Au moins 193 millions d'habitants en Europe, dont 75 millions en Allemagne, devraient connaître des températures supérieures à 35°C à un moment de la journée samedi, selon les calculs de l'AFP, en hausse par rapport à vendredi alors que la vague de chaleur se déplace vers le nord-est du continent.
Au total, les températures maximales devraient dépasser 30°C pour plus de 404 millions d'habitants en Europe (hors Turquie), légèrement moins que la veille. 193 millions d'européens devront supporter des températures à plus de 35°C, un chiffre en hausse par rapport à ce vendredi.

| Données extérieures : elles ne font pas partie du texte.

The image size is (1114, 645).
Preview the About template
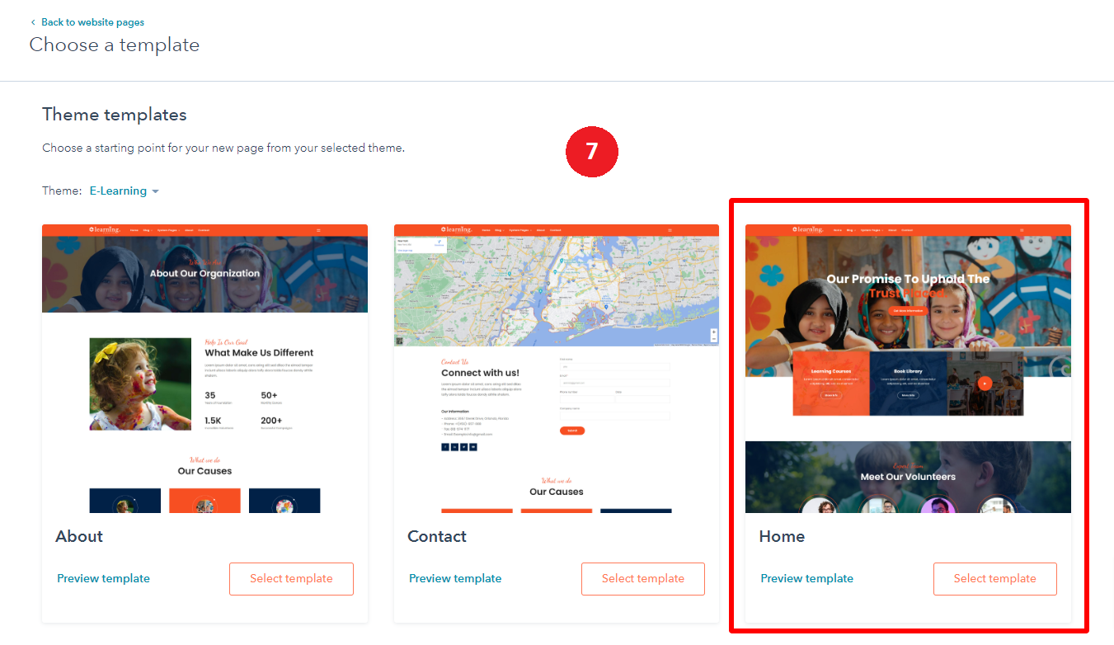[x=103, y=578]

Cette analyse, à partir des prévisions du service météorologique allemand et des projections de population en 2025 du Joint Research Center, rejoint les chiffres de l'ONG autrichienne Klimadashboard. Vendredi, le modèle météorologique calculé à 3H00 GMT avait prévu des températures supérieures à 35° pour 150 millions de personnes.
En France, les températures devraient dépasser 35°C 26 millions de personnes
Parmi les territoires les plus touchés samedi par les températures extrêmes figure l'Allemagne, où quelque 82 millions de personnes devraient connaître plus de 30°C, dont 75 millions plus de 35°C. En Hongrie, la quasi-totalité du pays devrait suffoquer sous plus de 35°C samedi, soit plus de 9 millions de personnes.

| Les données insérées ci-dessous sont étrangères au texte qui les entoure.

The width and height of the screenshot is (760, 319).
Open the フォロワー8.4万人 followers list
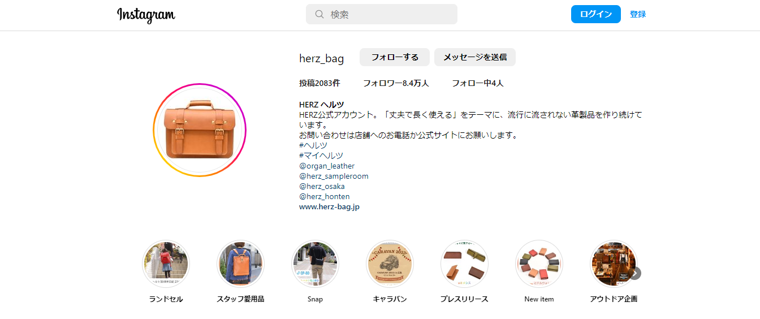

Une bonne partie de l'Autriche, dont la capitale Vienne, de la République tchèque, avec notamment Prague, et de vastes parties de la Pologne sont également concernés. La majeure partie du continent, de la Grèce et l'Italie jusqu'au Danemark et la pointe sud de la Suède, dépassera les 30°C, même si Londres, le Portugal et une partie de l'Espagne devraient rester épargnés. En France, les températures devraient dépasser 35°C pour quelque 26 millions de personnes, moins que la veille.

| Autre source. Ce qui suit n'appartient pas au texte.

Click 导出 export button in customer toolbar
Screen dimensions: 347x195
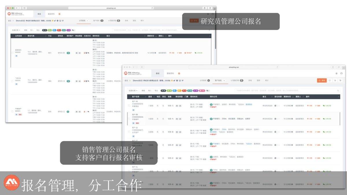tap(156, 90)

Pour établir ces chiffres, l'AFP a utilisé une méthode proche de celle de Klimadashboard en croisant le modèle de prévisions météorologiques du Deutscher Wetterdienst (DWD), le service météorologique allemand, calculé à 03H00 GMT avec la densité de population. Les habitants d'une zone sont comptabilisés si le modèle prévoit, à un moment de la journée vendredi, des températures supérieures à 30 ou 35°C à cet endroit.
Le modèle ayant une précision d'environ 6,5 km, il ne peut complètement refléter les îlots de chaleur urbains, a indiqué David Jablonski de l'ONG Klimadashboard à l'AFP. Ainsi, l'analyse "sous-estime probablement le nombre de personnes touchées dans les zones urbaines denses", précise-t-elle sur son site "European Heat Tracker".